• **WHAT IS NEEDED**:
If a line of the listing contains the string "computer", return that line.

• **SUPPLIED DATA**:
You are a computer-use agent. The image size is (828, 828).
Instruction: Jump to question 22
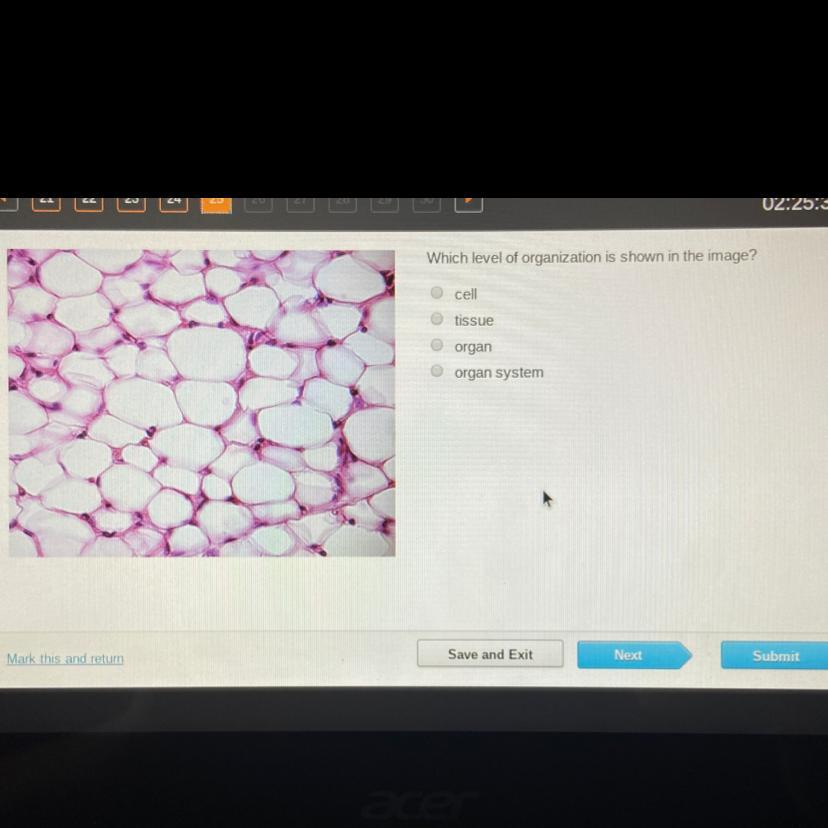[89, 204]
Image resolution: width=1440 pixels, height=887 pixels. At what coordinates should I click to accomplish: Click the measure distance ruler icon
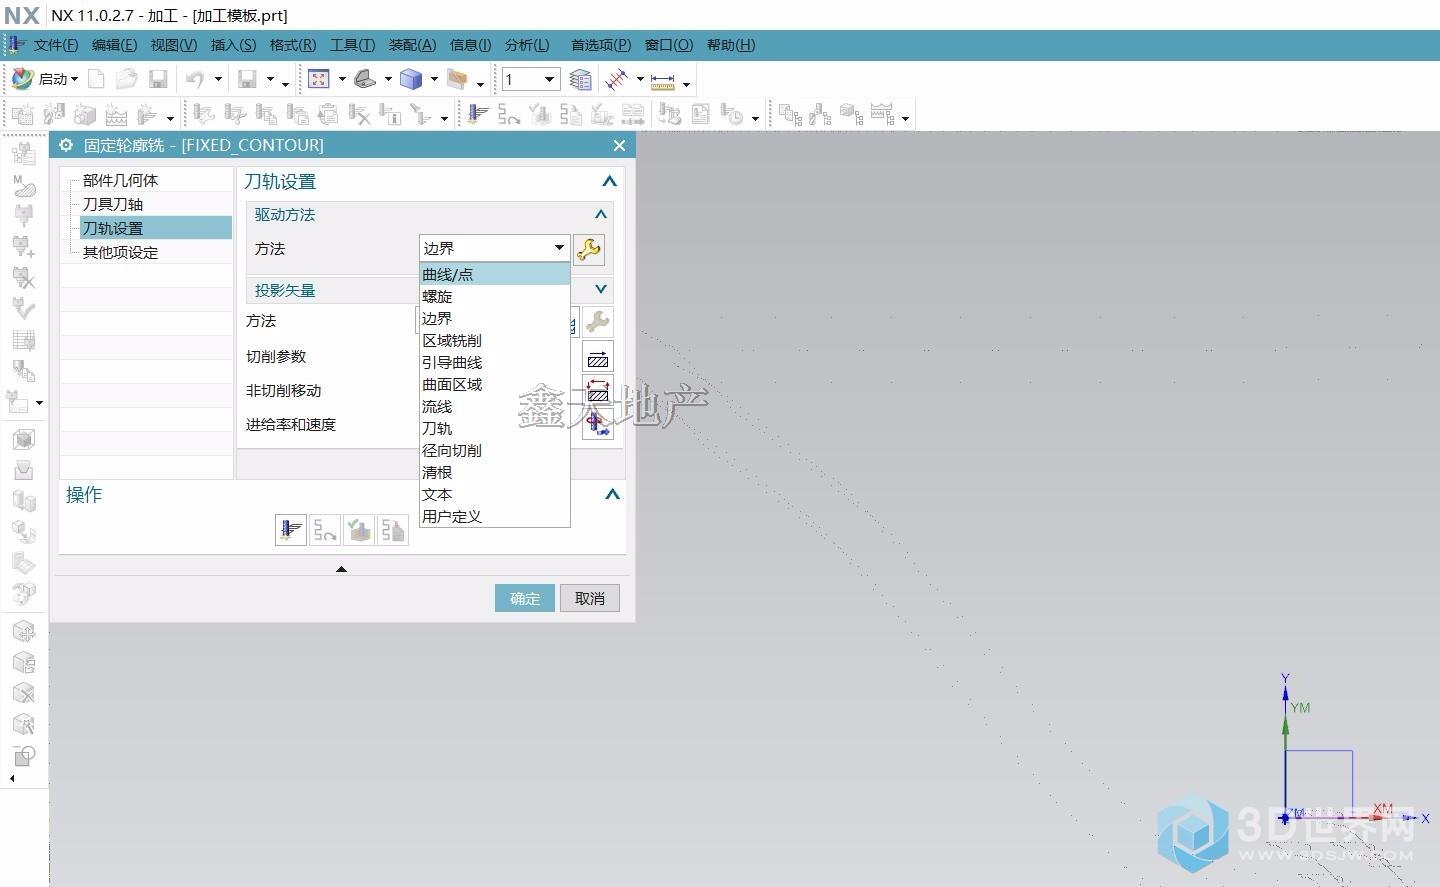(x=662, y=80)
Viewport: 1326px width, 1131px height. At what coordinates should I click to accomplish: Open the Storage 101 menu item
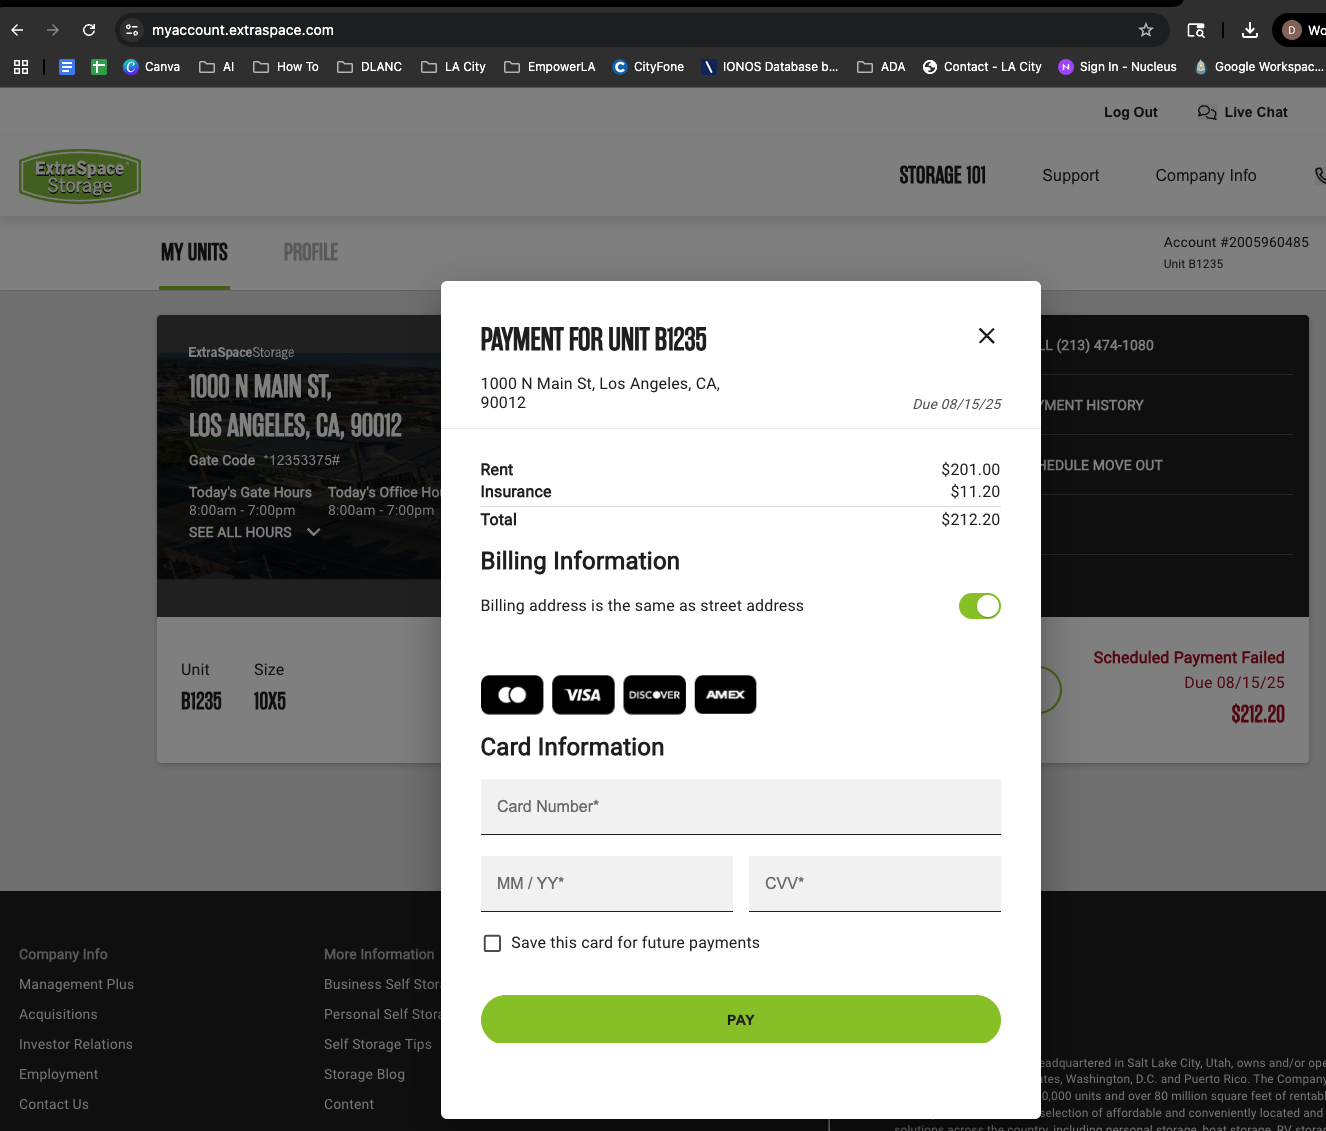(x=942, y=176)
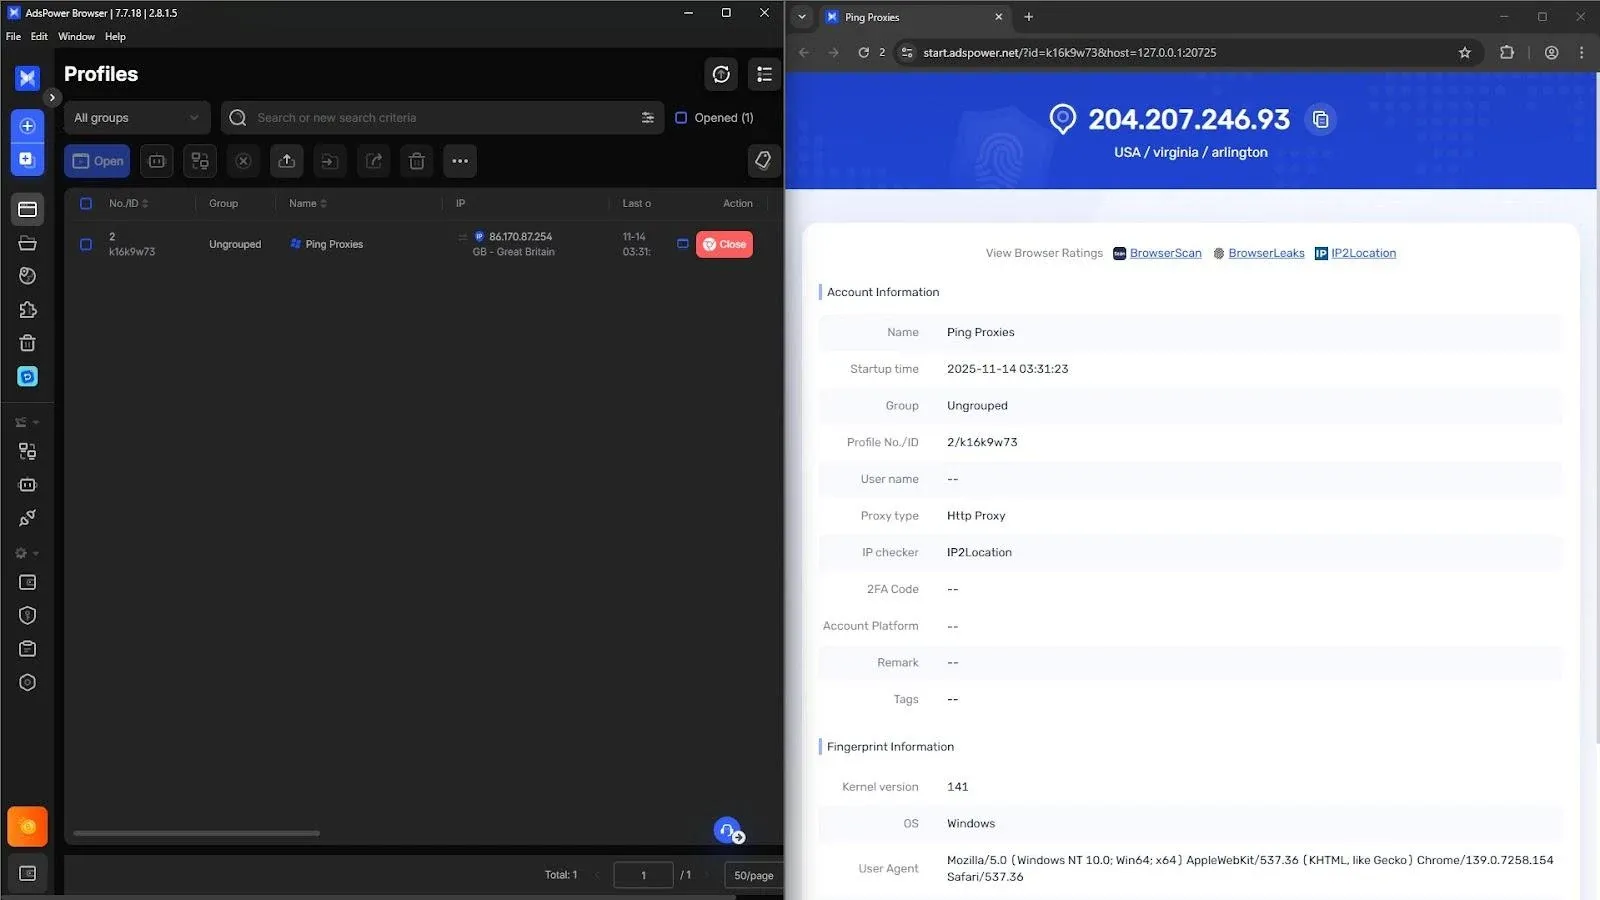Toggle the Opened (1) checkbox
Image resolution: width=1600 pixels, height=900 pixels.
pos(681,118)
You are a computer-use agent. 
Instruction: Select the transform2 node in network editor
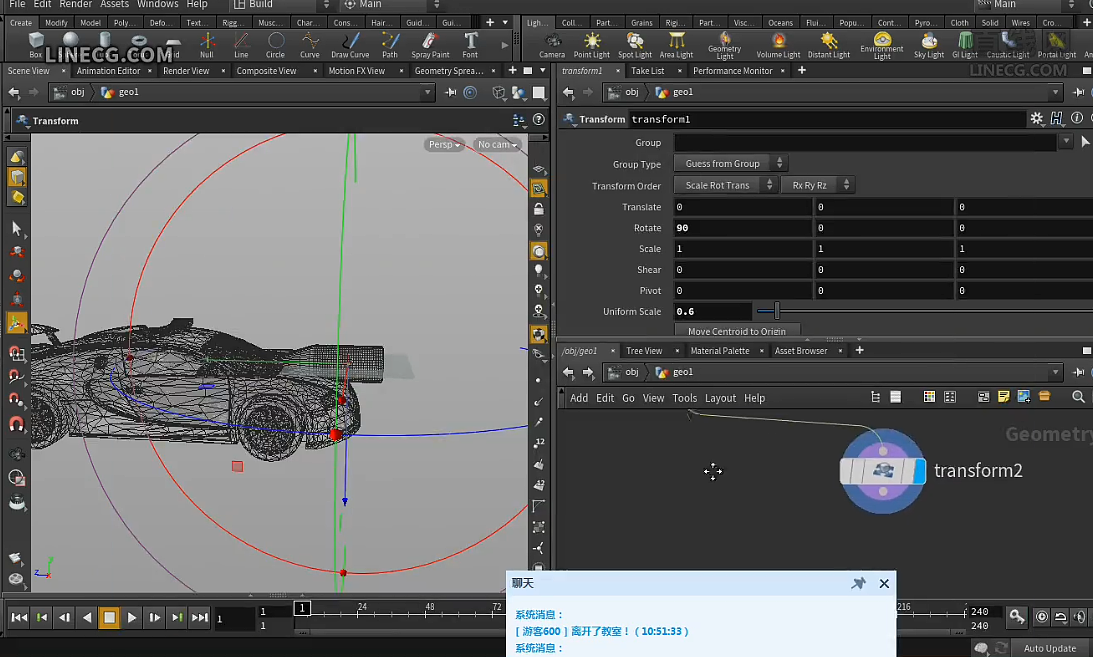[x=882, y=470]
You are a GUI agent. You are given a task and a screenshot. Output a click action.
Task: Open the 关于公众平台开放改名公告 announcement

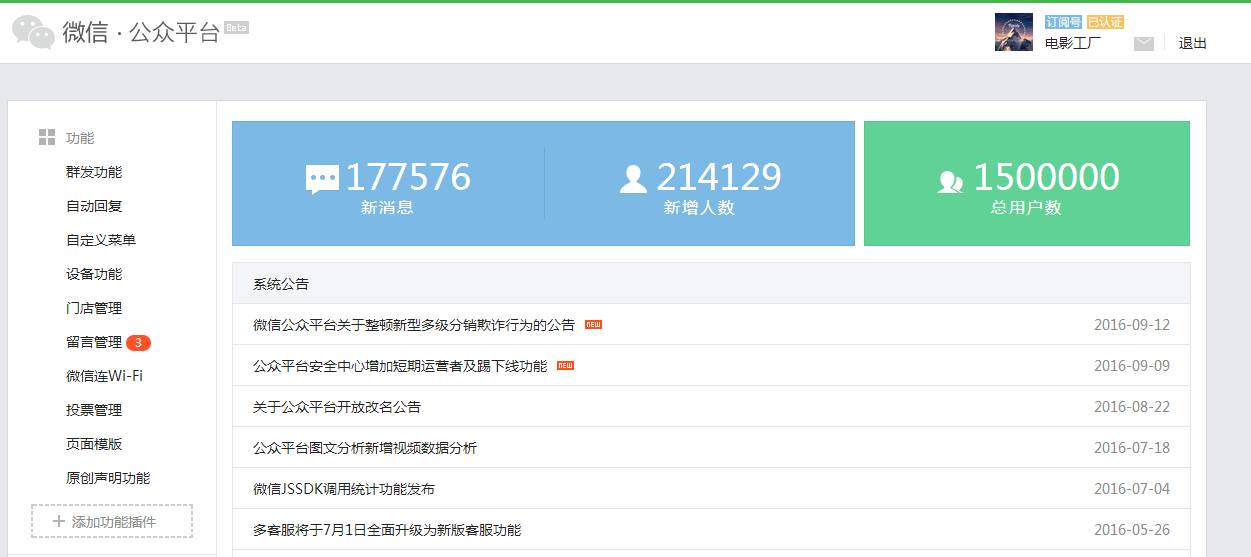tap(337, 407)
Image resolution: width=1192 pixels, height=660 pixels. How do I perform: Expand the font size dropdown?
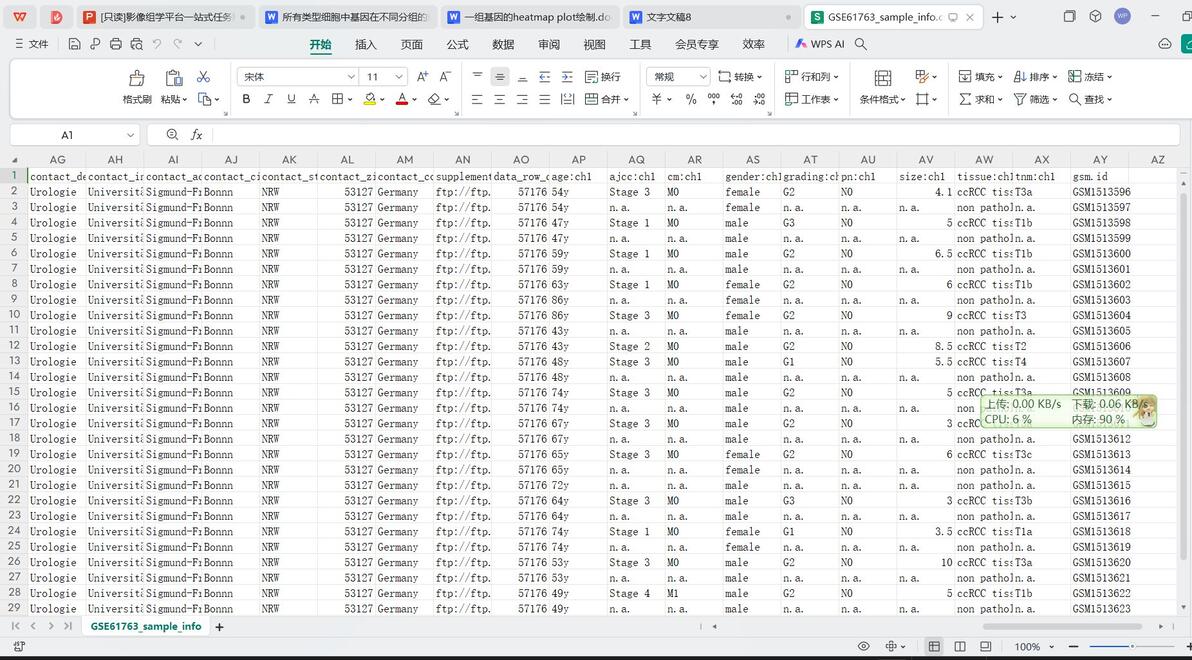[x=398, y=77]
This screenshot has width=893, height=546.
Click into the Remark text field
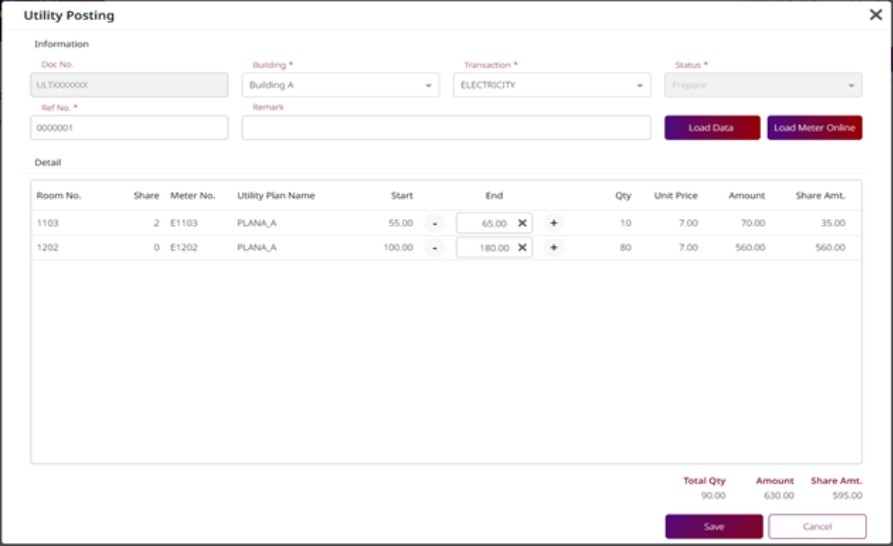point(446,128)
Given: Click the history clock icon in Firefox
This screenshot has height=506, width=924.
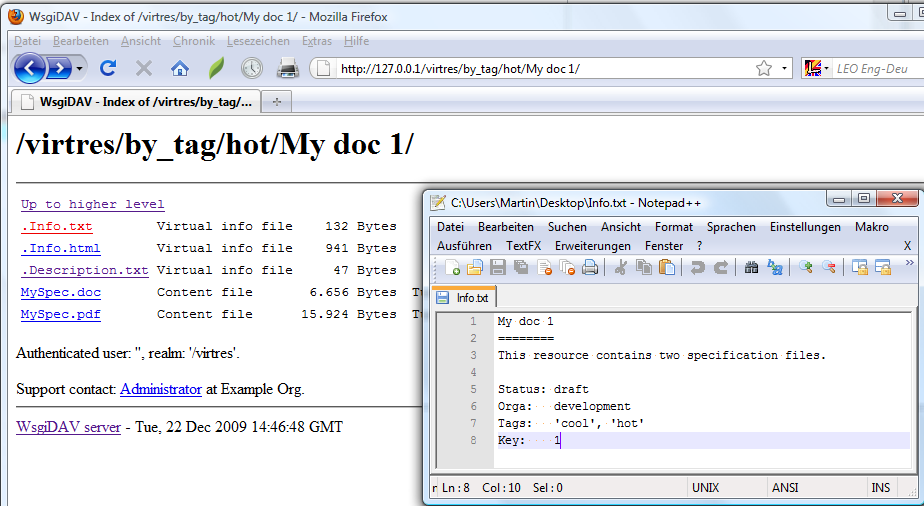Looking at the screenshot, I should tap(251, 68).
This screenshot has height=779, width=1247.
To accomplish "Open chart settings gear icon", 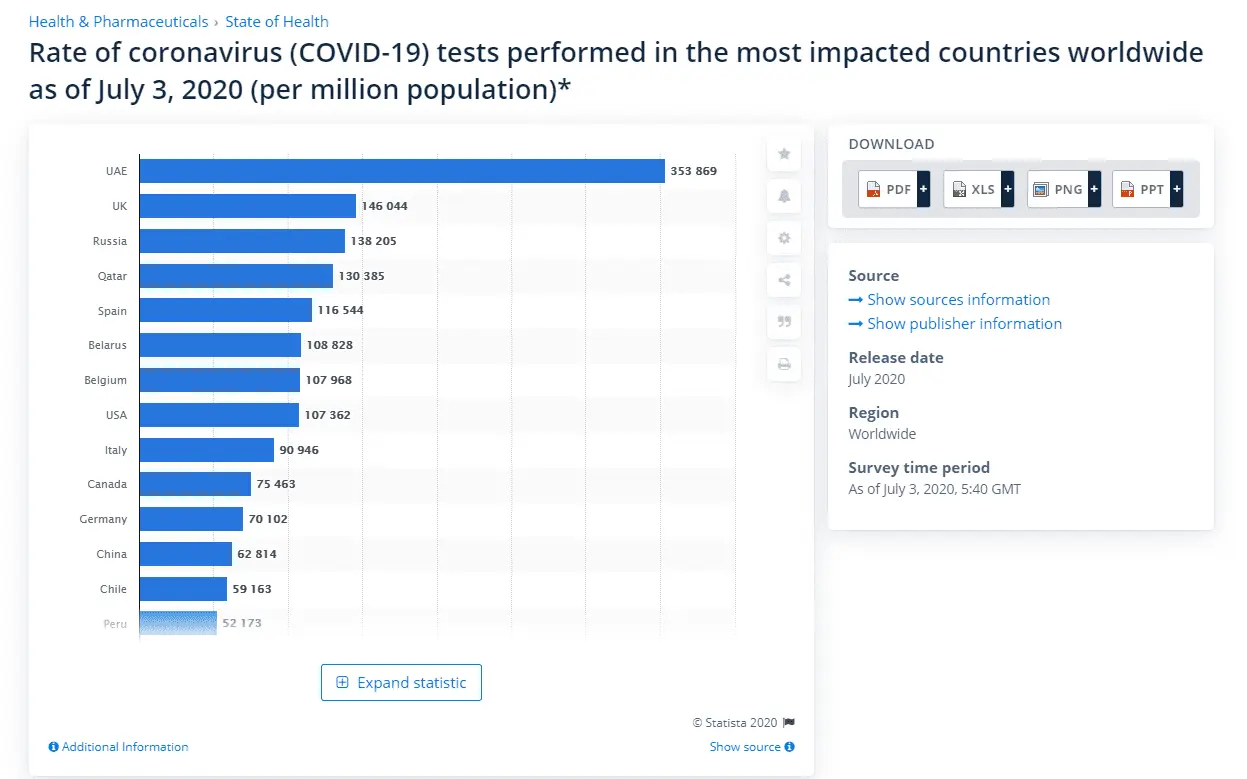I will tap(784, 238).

• **TASK RESULT**:
You are a computer-use agent. The image size is (828, 828).
You are a computer-use agent. 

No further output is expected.